Globe president and CEO Ernest Cu
Globe president and CEO Ernest Cu

The Ayala-led telco said its international connectivity capacity is more than 16 Terabits per second (Tbps), which is “sufficient to service the bandwidth demand in the country and satisfy the market’s hunger for faster Internet services”.

Globe said it released the statement to “correct the separate public pronouncements made by the Department of Information and Communications Technology (DICT) undersecretary Eliseo Rio and BCDA president Vince Dizon who placed the industry’s combined capacity at 2 Tbps.”

While Globe has enough capacity to provide world-class Internet service, the company said right-of-way access and permit issues hamper the connectivity of many Filipinos.

“Our biggest hurdle in delivering consistently good Internet (service) is the cumbersome number of permits and right of way issues that prevent us from building the last mile connectivity that would allow world class internet services to be enjoyed by the ordinary household or any person using a mobile phone,” said Globe president and CEO Ernest Cu.

“We have repeatedly called on the government to help address these issues that are prevalent at the local government level. Now with more people adopting to Internet use much faster than the infrastructure can be built, then the problem gets exacerbated.”

Out of the Globe’s current bandwidth capacity of more than 16 Tbps, the company said its “lit-up” capacity is less than 3 Tbps as the rest of the bandwidth remain unused owing to insufficient last mile infrastructure.

Aside from permitting and right of way issues, other last mile concerns are the non-standardized tower fees across LGUs and real property tax challenges, said Cu.

For years now, Globe said it has been struggling with permitting challenges at the local government levels.
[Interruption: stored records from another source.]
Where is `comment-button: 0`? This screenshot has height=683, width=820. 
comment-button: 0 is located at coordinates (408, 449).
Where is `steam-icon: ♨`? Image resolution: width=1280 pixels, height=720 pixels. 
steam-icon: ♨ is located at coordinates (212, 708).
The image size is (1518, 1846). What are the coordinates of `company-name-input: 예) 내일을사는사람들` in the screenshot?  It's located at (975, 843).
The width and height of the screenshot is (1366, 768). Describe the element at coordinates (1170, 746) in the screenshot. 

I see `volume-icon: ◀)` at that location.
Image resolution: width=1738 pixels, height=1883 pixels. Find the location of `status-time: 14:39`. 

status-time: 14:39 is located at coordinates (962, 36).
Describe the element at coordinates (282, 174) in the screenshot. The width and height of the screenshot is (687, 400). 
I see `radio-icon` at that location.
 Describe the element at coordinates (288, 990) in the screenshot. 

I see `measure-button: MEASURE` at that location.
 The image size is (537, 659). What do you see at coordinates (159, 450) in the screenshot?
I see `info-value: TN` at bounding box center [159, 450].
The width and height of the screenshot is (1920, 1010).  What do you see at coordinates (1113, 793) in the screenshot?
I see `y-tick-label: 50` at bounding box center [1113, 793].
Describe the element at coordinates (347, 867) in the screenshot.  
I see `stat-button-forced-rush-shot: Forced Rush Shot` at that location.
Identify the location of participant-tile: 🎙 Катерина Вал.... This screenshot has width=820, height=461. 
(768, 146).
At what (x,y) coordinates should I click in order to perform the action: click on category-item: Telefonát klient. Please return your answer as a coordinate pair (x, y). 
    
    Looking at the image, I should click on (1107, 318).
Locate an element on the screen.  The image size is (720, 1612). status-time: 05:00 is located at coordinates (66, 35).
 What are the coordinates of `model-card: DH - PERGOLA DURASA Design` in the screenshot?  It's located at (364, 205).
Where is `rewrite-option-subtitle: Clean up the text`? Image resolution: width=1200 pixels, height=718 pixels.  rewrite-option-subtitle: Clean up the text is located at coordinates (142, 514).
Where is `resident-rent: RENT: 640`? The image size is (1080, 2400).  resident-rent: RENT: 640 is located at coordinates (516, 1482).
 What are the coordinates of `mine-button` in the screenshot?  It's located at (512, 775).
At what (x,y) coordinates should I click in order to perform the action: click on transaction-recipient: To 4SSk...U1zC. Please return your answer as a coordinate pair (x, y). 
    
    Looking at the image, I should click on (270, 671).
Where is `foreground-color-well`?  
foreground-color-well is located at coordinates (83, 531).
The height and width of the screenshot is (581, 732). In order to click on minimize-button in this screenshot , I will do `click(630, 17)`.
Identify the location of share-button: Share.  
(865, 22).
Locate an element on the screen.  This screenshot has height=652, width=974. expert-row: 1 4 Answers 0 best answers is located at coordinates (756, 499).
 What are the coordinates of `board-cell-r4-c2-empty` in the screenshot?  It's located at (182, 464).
To build one cell site alone, the telco said it has to secure 25 permits from local government units.

“Processing the permits, meanwhile, takes at least eight months to complete. Laying down the fiber optic cable to reach homes is another tedious process altogether,” it complained.

Constructing more cell sites is necessary for the Philippines to match and even surpass its Asian neighbors in cell site density, said Cu. “We keep comparing ourselves with developed countries and our highly developed Asian neighbors on Internet speed. What we don’t realize is that we are facing problems unique to the Philippines,” added Cu.

User-per-cell site density in the Philippines is 2,244, based on estimates of 21,000 total cell sites in the country against internet users of around 47.1 million. This statistic only underscores the urgency to build the necessary infrastructure that the country needs, the telco said.

Globe said it has invested heavily in expanding its international cable connectivity, to stay ahead of the demand curve in terms of bandwidth capacity. Just last August, Globe said it launched the Southeast Asia-United States (SEA-US) cable system that has a design capacity of 20 Tbps capacity and directly links Asia to the US.